As for the outgoing Bushes, MSNBC’s Chris Matthews likened them to the executed family of the last czar of Russia: “It’s going to be like the Romanovs...the whole family will now go into retreat,” while retired NBC anchor Tom Brokaw summoned memories of deposed communist dictators: “It reminds me of the Velvet Revolution [in Czechoslovakia]....We’re not overthrowing a communist regime here, obviously, but an unpopular President is leaving and people have been waiting for this moment.”
■ 2013: Eight years ago, Newsweek’s cover cast Obama as Jesus Christ, touting his inaugural as “The Second Coming,” while a giddy Diane Sawyer on ABC saw “excitement” all over Washington, D.C., claiming “the whole city has a smile on its face.”

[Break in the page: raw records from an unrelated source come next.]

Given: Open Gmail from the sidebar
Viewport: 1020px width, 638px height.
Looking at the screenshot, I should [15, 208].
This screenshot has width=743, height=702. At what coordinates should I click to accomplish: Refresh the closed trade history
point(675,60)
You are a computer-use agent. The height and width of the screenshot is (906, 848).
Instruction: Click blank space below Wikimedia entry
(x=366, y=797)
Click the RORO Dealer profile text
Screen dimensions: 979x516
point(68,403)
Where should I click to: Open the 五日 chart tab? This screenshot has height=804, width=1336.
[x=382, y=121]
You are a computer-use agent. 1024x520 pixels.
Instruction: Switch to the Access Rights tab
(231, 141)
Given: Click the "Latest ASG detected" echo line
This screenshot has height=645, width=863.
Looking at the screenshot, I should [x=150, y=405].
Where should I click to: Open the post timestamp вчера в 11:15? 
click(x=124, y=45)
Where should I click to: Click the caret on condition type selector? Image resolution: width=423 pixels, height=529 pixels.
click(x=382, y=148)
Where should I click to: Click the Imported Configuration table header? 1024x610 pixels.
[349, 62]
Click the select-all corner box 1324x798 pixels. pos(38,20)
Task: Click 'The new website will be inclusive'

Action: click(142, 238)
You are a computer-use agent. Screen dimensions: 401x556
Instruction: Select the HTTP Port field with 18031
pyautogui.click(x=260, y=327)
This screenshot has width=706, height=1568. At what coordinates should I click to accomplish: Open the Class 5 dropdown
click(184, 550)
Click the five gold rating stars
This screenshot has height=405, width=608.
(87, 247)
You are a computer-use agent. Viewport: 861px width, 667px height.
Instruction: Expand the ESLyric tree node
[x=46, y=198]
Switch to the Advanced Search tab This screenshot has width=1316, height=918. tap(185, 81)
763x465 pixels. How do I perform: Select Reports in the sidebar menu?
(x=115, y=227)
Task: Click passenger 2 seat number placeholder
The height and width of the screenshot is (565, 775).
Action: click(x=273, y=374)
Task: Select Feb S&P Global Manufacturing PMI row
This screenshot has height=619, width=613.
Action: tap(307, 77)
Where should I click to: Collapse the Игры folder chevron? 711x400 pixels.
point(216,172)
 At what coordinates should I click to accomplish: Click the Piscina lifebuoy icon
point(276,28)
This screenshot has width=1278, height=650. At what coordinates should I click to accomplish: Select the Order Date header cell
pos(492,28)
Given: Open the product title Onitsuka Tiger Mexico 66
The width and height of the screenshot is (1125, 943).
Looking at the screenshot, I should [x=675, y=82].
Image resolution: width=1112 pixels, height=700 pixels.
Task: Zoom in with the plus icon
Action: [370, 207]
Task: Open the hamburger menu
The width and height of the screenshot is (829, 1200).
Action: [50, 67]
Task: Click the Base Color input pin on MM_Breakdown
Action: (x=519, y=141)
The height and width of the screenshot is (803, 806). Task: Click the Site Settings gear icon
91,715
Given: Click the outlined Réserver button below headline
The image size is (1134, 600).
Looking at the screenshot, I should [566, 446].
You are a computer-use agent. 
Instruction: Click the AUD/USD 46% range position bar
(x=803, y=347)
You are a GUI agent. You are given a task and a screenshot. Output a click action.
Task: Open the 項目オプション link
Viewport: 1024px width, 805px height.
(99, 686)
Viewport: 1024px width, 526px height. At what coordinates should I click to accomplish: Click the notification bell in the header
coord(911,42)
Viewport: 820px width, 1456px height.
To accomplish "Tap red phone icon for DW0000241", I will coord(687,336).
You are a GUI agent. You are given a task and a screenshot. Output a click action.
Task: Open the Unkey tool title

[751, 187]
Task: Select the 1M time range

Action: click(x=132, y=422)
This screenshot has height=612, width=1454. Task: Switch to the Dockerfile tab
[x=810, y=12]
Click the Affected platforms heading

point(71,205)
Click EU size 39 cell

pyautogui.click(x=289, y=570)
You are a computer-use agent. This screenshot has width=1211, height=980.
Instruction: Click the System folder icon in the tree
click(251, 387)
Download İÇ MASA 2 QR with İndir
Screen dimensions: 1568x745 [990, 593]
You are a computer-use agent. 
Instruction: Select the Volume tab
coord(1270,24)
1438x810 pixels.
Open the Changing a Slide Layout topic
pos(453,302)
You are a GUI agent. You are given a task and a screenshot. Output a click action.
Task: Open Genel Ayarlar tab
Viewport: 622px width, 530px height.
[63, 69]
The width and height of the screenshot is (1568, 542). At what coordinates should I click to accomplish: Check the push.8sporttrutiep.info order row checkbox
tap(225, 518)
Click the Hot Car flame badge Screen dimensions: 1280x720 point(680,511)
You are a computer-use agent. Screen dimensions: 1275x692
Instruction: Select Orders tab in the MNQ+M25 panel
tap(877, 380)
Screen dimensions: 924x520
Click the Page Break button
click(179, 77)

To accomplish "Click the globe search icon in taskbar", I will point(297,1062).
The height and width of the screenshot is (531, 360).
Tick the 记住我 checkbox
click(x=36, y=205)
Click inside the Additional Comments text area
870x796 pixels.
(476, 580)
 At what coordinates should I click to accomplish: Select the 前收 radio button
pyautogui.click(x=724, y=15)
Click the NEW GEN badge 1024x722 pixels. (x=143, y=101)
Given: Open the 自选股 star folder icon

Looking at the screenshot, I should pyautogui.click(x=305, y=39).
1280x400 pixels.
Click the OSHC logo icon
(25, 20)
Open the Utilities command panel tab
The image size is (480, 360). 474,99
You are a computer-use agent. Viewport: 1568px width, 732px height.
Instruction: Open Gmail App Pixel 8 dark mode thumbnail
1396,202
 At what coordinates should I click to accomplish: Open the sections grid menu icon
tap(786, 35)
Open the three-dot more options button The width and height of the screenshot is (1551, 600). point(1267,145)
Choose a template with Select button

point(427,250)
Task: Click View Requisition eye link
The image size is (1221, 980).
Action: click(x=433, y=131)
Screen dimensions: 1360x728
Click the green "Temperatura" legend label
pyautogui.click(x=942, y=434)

Her colleague Terry Moran, on the January 21 Nightline, celebrated Obama’s audacious left-wing agenda: “He is a president renewed in office by the votes of 65 million Americans. He is a president with a purpose....Change — this time around that word means something else to Barack Obama. He used his second inauguration to make an audacious claim that the coalition that re-elected him — younger, more diverse, more non-native, more socially liberal — is the next America, the rising generation, and he spoke directly to and for them....A man, a president with a purpose and an agenda, a progressive agenda, no question about it.”
■ 2017: Four years ago, reporters began taking swipes at President Trump mere moments after he concluded his Inaugural Address. This time, ABC’s Terry Moran chose to hear the worst when Trump employed the phrase “America First” in his speech: “It carries with it overtones from the 1930s....very ugly echoes in our history.”
At the same time, retiring President Obama was toasted as a hero, with New York Times columnist Nicholas Kristof hailing “Obama’s legacy of dignity and old-fashioned virtue.” On CNN, commentator Douglas Brinkley tingled: “In my mind, he’s like Dwight Eisenhower. He is almost unimpeachable. He has governed with such honesty and integrity....He’s up there with some of our really great American leaders.”
Given the media’s four-year-war against Trump, you didn’t need the awfulness of the Capitol siege to guarantee that journalists would take lots of parting shots at the outgoing President. But the record shows that media bias was a fact long before Trump arrived in Washington, and will undoubtedly continue long after he’s left the stage.